• Exercise objective: Output all of the records exactly, word for word.

• Supplied data:
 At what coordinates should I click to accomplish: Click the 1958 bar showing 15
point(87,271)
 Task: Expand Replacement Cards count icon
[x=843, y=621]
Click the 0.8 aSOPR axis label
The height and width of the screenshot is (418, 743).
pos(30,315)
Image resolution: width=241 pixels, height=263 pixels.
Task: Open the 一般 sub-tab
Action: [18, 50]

• Result:
 At what coordinates should I click to accomplish: Click the 1958 bar showing 15
point(87,271)
 Task: Expand Replacement Cards count icon
[x=843, y=621]
Click the 0.8 aSOPR axis label
The height and width of the screenshot is (418, 743).
pos(30,315)
Image resolution: width=241 pixels, height=263 pixels.
Task: Open the 一般 sub-tab
Action: [18, 50]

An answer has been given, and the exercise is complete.